## Begin

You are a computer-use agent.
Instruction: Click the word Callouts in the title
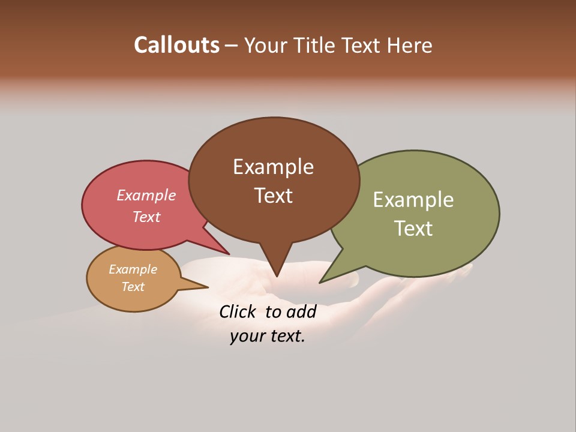[176, 45]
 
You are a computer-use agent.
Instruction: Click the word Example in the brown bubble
[273, 167]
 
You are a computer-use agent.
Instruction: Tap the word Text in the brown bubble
[273, 196]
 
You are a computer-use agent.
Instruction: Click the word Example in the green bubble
[413, 200]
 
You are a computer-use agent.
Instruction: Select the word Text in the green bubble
[413, 229]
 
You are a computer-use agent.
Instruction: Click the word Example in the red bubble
[146, 196]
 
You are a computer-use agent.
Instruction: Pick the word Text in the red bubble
[146, 217]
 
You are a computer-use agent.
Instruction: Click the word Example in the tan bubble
[133, 269]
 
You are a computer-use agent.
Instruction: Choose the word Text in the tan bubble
[133, 287]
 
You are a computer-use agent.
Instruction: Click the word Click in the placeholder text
[237, 312]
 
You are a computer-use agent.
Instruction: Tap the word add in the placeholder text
[301, 312]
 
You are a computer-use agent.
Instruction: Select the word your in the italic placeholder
[245, 337]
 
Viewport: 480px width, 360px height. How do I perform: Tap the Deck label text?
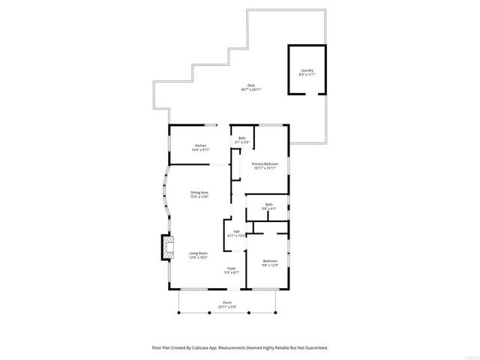coord(250,86)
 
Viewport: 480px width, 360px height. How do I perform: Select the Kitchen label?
coord(200,146)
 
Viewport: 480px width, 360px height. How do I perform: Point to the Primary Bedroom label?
coord(264,164)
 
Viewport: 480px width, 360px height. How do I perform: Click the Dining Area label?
coord(199,193)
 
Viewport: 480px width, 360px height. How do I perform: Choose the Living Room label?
coord(198,254)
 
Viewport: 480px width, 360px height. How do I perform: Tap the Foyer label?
coord(232,268)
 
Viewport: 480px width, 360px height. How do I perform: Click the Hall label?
coord(236,231)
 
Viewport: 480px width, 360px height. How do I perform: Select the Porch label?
coord(227,303)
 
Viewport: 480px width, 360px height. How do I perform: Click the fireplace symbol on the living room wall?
coord(166,248)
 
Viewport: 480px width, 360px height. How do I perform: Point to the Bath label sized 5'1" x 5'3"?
coord(242,138)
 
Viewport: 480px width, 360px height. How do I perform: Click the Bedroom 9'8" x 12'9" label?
coord(269,261)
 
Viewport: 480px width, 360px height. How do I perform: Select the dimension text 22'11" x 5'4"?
coord(227,307)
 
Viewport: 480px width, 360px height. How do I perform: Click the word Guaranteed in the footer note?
coord(314,348)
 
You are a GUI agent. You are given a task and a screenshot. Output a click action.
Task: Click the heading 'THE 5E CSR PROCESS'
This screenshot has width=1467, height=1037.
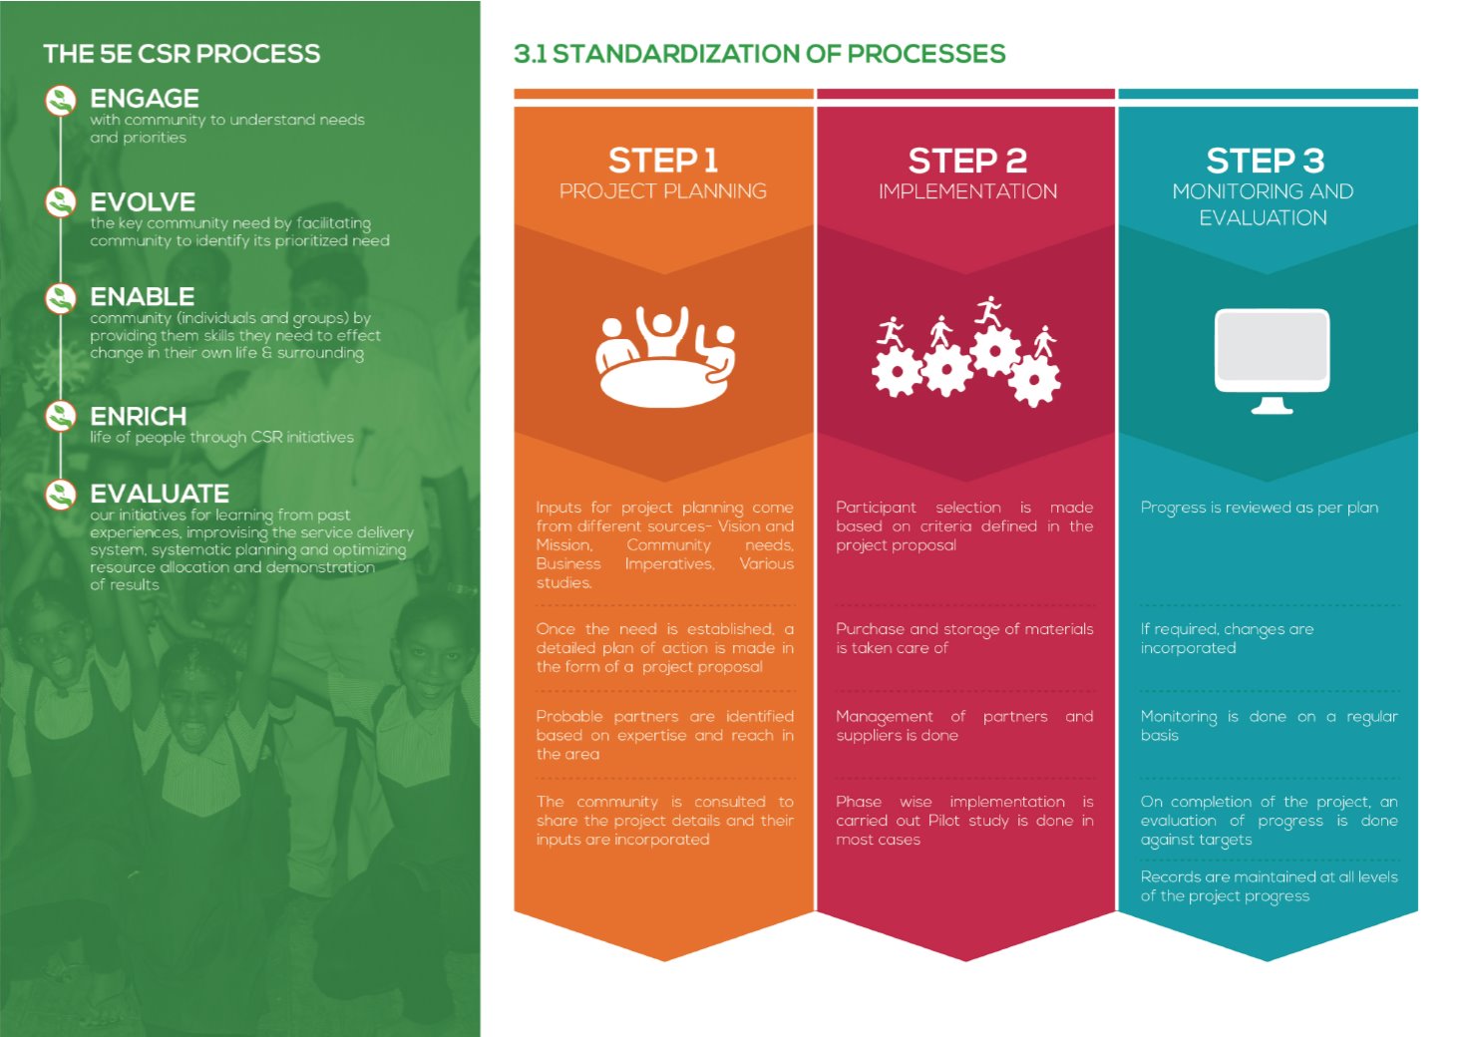click(182, 54)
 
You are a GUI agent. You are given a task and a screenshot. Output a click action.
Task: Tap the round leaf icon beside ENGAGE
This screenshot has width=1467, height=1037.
click(61, 101)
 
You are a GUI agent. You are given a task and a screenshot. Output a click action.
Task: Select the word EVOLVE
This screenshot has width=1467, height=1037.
click(143, 201)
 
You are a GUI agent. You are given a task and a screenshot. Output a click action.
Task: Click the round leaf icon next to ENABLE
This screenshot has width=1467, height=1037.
click(61, 298)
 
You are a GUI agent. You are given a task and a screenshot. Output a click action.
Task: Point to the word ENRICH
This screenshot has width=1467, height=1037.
click(139, 417)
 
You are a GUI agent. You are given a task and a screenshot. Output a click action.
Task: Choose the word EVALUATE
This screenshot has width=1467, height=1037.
click(160, 494)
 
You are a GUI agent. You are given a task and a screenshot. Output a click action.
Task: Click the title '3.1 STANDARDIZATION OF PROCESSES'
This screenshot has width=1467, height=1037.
click(760, 54)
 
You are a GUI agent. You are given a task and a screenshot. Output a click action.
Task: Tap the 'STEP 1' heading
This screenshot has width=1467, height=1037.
click(663, 162)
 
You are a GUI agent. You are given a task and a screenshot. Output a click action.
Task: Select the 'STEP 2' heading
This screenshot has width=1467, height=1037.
click(967, 162)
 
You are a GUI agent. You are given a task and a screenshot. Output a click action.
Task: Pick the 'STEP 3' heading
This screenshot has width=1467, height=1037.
click(1266, 162)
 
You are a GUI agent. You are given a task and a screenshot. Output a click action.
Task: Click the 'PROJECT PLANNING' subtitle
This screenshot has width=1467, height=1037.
click(663, 191)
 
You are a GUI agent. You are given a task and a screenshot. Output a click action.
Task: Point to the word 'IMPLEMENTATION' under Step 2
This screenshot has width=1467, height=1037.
click(968, 191)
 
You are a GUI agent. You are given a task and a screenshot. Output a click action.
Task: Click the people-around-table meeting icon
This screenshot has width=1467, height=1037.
click(665, 357)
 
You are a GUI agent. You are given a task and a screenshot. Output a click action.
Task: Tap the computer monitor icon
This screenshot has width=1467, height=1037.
click(1272, 361)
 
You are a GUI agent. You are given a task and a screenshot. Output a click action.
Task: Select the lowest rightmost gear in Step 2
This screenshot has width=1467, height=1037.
click(1034, 381)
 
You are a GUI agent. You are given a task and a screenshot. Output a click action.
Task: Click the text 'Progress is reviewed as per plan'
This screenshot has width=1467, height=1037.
click(1260, 508)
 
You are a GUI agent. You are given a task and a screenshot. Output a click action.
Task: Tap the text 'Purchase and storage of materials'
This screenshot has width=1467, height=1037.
click(964, 629)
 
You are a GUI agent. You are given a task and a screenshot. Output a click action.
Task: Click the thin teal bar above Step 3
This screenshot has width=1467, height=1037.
click(1268, 94)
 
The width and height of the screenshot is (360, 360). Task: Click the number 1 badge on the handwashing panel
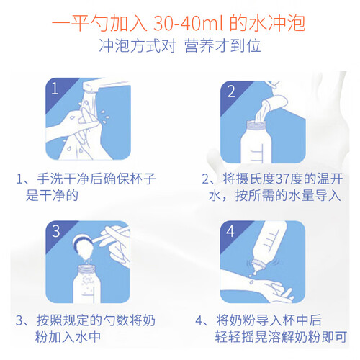[x=55, y=89]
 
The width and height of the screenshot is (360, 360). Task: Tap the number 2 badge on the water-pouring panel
[x=231, y=91]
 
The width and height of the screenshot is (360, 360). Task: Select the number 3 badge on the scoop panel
[x=56, y=231]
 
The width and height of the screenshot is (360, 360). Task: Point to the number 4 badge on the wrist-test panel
[x=230, y=231]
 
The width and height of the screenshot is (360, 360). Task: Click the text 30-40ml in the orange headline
[x=189, y=23]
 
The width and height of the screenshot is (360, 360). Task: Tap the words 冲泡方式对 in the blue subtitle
[x=138, y=45]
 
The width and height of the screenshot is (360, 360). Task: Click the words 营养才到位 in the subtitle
[x=222, y=45]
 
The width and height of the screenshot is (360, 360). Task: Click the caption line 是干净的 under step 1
[x=52, y=195]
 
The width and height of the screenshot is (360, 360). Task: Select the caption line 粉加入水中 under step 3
[x=68, y=336]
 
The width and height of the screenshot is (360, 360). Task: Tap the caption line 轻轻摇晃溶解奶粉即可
[x=281, y=336]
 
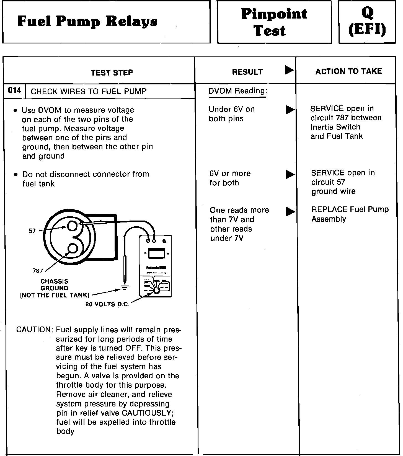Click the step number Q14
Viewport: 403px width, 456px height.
click(x=14, y=91)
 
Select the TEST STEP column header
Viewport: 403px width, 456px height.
click(x=112, y=72)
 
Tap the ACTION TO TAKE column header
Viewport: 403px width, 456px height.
click(x=348, y=71)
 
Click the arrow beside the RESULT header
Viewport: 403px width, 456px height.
click(x=289, y=70)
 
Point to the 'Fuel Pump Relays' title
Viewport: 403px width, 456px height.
click(x=87, y=22)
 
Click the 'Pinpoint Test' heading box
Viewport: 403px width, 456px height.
click(x=274, y=22)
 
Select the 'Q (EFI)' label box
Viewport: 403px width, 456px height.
click(x=367, y=22)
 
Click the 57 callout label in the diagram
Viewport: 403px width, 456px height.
click(x=32, y=231)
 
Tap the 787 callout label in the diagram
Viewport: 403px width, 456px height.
click(x=38, y=271)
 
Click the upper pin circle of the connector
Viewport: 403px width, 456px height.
click(x=72, y=226)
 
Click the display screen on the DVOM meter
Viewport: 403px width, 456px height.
click(x=157, y=253)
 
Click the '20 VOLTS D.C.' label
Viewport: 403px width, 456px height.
click(x=107, y=304)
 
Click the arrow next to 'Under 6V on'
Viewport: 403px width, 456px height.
click(x=290, y=110)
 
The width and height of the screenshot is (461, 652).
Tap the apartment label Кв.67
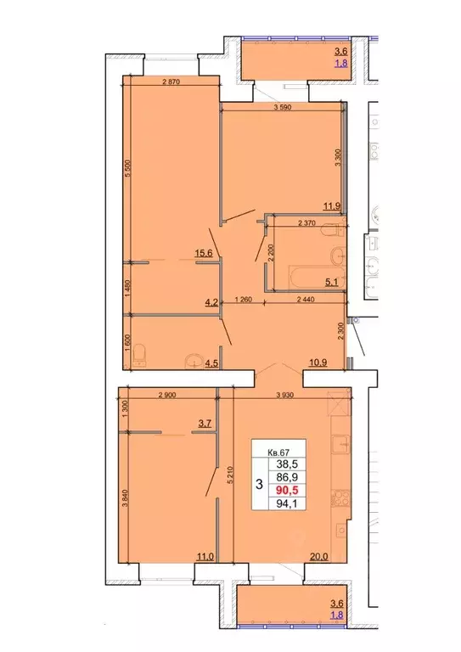277,452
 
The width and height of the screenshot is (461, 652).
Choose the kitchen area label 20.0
316,557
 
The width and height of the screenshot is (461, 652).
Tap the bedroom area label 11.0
204,557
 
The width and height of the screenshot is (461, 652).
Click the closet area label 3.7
204,422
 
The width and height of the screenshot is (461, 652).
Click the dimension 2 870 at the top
173,82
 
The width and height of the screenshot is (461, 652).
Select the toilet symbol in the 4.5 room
142,352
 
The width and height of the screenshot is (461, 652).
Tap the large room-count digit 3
258,485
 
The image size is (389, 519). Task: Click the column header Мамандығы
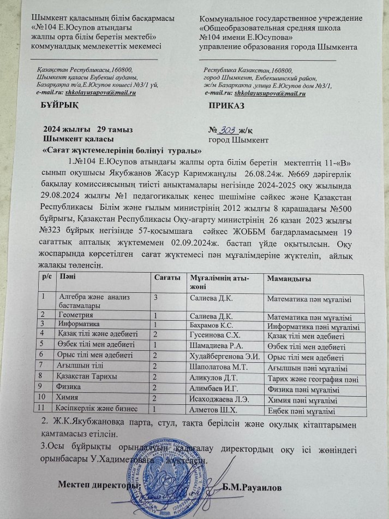tap(288, 279)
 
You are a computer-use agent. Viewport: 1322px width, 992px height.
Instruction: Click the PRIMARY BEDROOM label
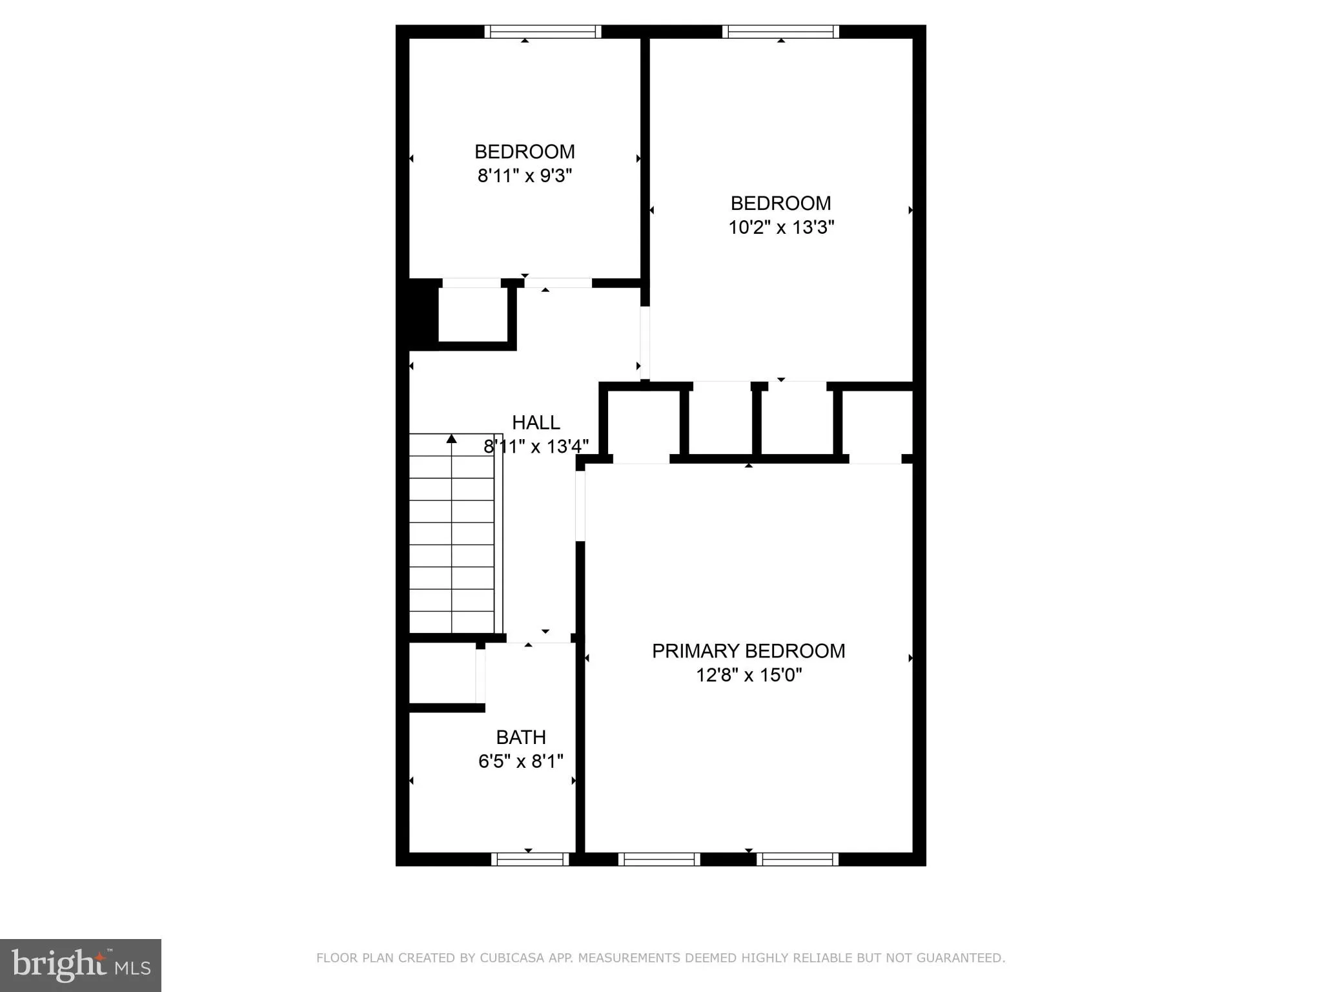pos(748,651)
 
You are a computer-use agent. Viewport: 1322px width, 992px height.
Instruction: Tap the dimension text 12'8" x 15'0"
pos(748,676)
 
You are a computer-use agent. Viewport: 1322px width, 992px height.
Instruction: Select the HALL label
pos(536,422)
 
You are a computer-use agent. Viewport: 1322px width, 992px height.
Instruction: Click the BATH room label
pos(521,737)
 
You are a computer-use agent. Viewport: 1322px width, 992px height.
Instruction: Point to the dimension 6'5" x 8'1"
pos(521,761)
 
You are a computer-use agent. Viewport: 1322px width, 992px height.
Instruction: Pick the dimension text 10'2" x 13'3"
pos(781,227)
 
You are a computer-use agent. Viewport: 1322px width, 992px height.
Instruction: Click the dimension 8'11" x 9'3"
pos(525,176)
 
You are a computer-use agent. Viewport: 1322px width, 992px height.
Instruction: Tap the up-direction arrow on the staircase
pos(452,439)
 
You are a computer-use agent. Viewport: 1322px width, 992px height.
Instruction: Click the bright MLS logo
pos(81,966)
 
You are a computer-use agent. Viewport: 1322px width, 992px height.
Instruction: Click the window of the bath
pos(530,859)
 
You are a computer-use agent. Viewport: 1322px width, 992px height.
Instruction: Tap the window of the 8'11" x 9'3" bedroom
pos(543,32)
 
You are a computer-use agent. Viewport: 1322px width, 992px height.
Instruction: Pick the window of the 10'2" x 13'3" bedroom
pos(780,32)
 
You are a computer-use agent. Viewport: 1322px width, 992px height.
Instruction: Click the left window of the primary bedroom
pos(659,859)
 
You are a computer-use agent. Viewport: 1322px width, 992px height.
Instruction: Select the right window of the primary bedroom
pos(797,859)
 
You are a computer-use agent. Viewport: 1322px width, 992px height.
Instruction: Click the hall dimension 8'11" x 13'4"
pos(536,446)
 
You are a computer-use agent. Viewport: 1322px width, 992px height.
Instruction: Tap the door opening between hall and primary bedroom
pos(580,506)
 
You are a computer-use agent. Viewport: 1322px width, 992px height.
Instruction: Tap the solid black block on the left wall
pos(423,314)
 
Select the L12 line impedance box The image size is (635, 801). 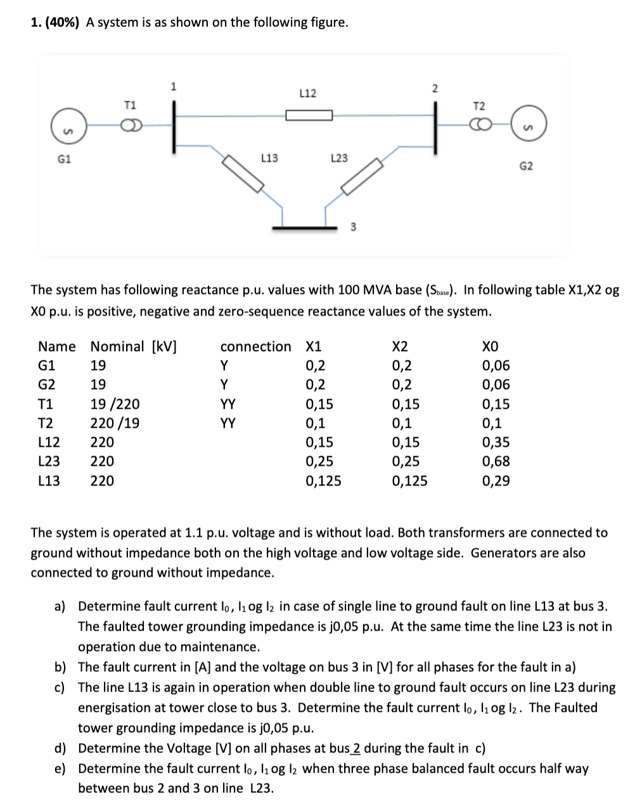(309, 115)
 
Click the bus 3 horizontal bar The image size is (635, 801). (304, 227)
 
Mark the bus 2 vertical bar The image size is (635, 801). (434, 126)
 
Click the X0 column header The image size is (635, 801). (491, 347)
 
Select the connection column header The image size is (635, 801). (255, 347)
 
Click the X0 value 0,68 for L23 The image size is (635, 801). (496, 461)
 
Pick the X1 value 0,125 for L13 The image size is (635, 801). (323, 481)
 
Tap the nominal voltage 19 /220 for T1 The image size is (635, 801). (115, 404)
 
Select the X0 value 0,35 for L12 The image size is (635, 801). (496, 442)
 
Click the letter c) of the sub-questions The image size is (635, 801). (60, 688)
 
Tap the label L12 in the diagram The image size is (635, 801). (307, 94)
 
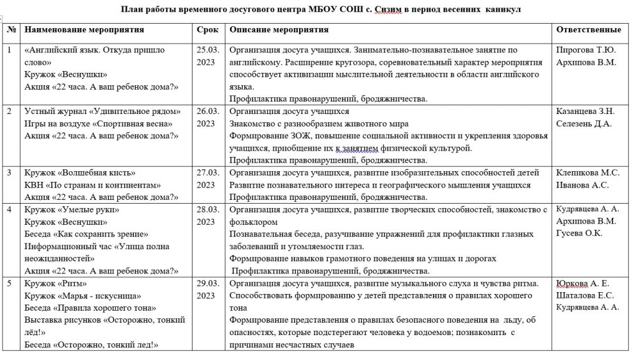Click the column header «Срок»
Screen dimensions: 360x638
tap(207, 30)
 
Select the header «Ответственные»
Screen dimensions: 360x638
tap(588, 30)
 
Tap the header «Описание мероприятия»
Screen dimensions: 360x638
tap(279, 30)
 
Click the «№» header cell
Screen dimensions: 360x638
tap(12, 30)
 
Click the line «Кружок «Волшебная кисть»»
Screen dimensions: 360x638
tap(80, 173)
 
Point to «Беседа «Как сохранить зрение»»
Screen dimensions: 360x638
tap(86, 234)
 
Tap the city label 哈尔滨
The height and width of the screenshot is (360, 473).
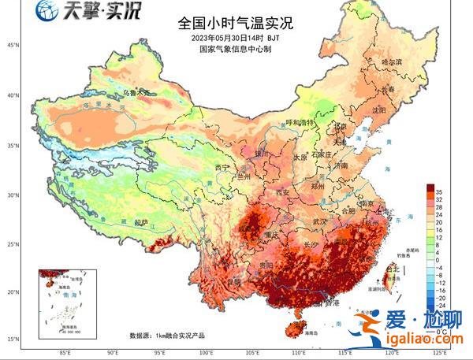(x=391, y=61)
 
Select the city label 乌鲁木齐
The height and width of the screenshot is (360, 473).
(x=135, y=92)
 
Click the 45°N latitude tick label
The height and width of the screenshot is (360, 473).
(x=12, y=45)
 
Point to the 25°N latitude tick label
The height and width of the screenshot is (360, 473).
(x=12, y=243)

## End

→ What the task asks
Duplicate the lines verbatim, starting at the line that contains "Click the Bedroom" and ending at the line that contains "click(663, 162)", with both of those lines included. Omit the pictures from the copy.

→ Full response
Viewport: 480px width, 360px height. How do I perform: Click the Bedroom 9'8" x 12'9" label?
coord(269,261)
 
Viewport: 480px width, 360px height. How do I perform: Select the dimension text 22'11" x 5'4"?
coord(227,307)
 
Viewport: 480px width, 360px height. How do I perform: Click the word Guaranteed in the footer note?
coord(314,348)
 
You are a GUI agent. You are given a task and a screenshot. Output a click action.
Task: Click the heading 'THE 5E CSR PROCESS'
This screenshot has width=1467, height=1037.
click(182, 54)
 
You are a GUI agent. You are given a task and a screenshot. Output a click action.
Task: Tap the round leaf icon beside ENGAGE
This screenshot has width=1467, height=1037.
click(61, 101)
 
You are a GUI agent. You are given a task and a screenshot. Output a click action.
Task: Select the word EVOLVE
This screenshot has width=1467, height=1037.
click(143, 201)
 
You are a GUI agent. You are given a task and a screenshot. Output a click action.
Task: Click the round leaf icon next to ENABLE
This screenshot has width=1467, height=1037.
click(61, 298)
 
You are a GUI agent. You are given a task and a screenshot. Output a click action.
Task: Point to the word ENRICH
This screenshot has width=1467, height=1037.
click(139, 417)
 
You are a GUI agent. You are given a task and a screenshot. Output a click action.
Task: Choose the word EVALUATE
This screenshot has width=1467, height=1037.
click(160, 494)
 
You are a GUI agent. You are given a task and a screenshot. Output a click action.
Task: Click the title '3.1 STANDARDIZATION OF PROCESSES'
This screenshot has width=1467, height=1037.
click(760, 54)
 
You are a GUI agent. You are given a task and a screenshot. Output a click action.
Task: Tap the 'STEP 1' heading
This screenshot has width=1467, height=1037.
click(663, 162)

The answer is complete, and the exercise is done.